Pour les dirigeants de V V Food & Beverage, ce fut la douche froide. Il y a quelques semaines, le groupe agroalimentaire, l’un des leaders du lait de soja en Chine, a reçu une notification d’arriérés d’impôts remontant jusqu’à trente ans en arrière. Le bureau des taxes de la ville de Zhijiang, dans le centre du pays, où l’une de ses filiales produit de l’alcool, lui réclame 85 millions de yuans (10,9 millions d’euros) pour avoir omis de verser une partie de la taxe sur les biens de consommation entre 1994 et 2009, qui ne lui avait pas été demandée plus tôt.
L’entreprise n’est pas la seule visée. Dans la capitale de la tech, Shenzhen, le producteur d’écrans LED LianTronics s’est vu demander l’équivalent de 2,5 millions d’euros d’impôts et un peu plus en amende pour des revenus de 2017. Le courtier ChinaLin, le groupe pétrochimique Bohui de Ningbo, l’entreprise Zangge Mining… tous se sont plaints, ces derniers mois, de situations similaires : le percepteur regarde particulièrement loin en arrière, comme s’il faisait les fonds de tiroir.
Alors que l’économie chinoise, dont le marché immobilier est à l’arrêt, peine à redémarrer après les années de Covid-19, les comptes des provinces, villes, cantons souffrent.
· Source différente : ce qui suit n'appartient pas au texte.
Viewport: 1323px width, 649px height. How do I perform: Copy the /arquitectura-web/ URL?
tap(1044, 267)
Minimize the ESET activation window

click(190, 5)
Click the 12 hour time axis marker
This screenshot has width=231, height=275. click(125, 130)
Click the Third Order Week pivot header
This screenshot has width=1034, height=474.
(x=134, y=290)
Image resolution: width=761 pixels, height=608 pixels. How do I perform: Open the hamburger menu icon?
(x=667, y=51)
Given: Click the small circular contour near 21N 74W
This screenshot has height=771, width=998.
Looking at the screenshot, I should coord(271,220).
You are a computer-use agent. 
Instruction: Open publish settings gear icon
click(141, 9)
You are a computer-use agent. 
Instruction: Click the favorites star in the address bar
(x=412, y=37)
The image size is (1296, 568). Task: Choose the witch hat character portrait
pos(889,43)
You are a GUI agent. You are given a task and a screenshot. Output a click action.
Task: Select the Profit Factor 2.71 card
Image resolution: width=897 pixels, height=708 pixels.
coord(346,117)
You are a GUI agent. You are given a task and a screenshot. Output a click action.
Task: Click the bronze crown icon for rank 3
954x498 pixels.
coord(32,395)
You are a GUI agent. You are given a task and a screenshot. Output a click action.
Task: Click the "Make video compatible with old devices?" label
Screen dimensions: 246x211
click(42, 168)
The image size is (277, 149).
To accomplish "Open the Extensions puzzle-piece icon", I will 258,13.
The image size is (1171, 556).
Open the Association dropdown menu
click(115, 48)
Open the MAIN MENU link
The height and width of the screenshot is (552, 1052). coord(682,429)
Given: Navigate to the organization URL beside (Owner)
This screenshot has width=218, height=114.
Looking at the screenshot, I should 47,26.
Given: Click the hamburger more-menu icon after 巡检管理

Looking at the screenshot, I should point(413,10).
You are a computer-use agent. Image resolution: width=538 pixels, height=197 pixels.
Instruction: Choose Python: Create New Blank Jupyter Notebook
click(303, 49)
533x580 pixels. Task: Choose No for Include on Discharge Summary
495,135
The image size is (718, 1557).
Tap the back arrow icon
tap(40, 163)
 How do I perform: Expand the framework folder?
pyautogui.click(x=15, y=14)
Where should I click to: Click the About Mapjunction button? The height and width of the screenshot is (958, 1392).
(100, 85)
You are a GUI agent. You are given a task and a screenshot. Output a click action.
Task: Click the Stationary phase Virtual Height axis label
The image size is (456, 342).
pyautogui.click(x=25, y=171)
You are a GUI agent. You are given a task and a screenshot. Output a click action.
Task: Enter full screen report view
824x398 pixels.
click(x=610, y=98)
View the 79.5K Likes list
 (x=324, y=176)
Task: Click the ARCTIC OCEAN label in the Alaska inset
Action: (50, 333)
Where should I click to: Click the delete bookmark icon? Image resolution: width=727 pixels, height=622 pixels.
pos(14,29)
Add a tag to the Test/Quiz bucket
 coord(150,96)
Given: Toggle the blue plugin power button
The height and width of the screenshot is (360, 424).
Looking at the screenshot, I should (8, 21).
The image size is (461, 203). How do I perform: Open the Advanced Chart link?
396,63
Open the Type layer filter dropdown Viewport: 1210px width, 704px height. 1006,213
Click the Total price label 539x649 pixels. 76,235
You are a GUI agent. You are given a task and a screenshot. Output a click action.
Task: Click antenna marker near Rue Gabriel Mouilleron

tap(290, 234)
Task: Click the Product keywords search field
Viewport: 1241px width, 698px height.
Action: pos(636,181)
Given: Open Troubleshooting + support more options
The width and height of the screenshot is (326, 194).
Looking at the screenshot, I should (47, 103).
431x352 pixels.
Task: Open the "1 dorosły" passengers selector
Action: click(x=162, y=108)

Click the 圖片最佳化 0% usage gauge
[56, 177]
L’administration des taxes a démenti toute campagne nationale en ce sens, mais le zèle des antennes locales dans la collecte d’arriérés d’impôts est « probablement lié aux difficultés des autorités locales », estime Xing Zhaopeng, analyste de la banque ANZ.
Le ralentissement a changé la donne
Car pour les gouvernements locaux, les temps sont durs. L’ère où l’urbanisation à grande vitesse alimentait la progression économique paraît déjà loin. Attirés par les possibilités d’emploi et d’éducation, les Chinois quittaient les campagnes pour les villes. Afin de les loger, les promoteurs immobiliers construisaient à tour de bras. Ils achetaient pour cela les droits d’usage de parcelles, dans un pays où la terre appartient à l’Etat. Ces cessions, réalisées par enchères, offraient une source de recettes importantes aux mairies et aux préfectures. En retour, elles construisaient les routes, gares, écoles qui contribuaient à leur rayonnement et à atteindre les objectifs de croissance fixés par la capitale.
Le ralentissement a changé la donne. Le fruit des cessions de terrains publics représentait 32 % des recettes de l’Etat en 2020 mais plus que 25 % en 2022, 21 % en 2023 et 12 % sur les cinq premiers mois de 2024, selon les calculs de la cheffe économiste de la banque Hang Seng pour la Chine, Wang Dan. Dans le même temps, l’activité des entreprises reste moins dynamique qu’avant le Covid-19, au détriment de l’impôt sur les bénéfices.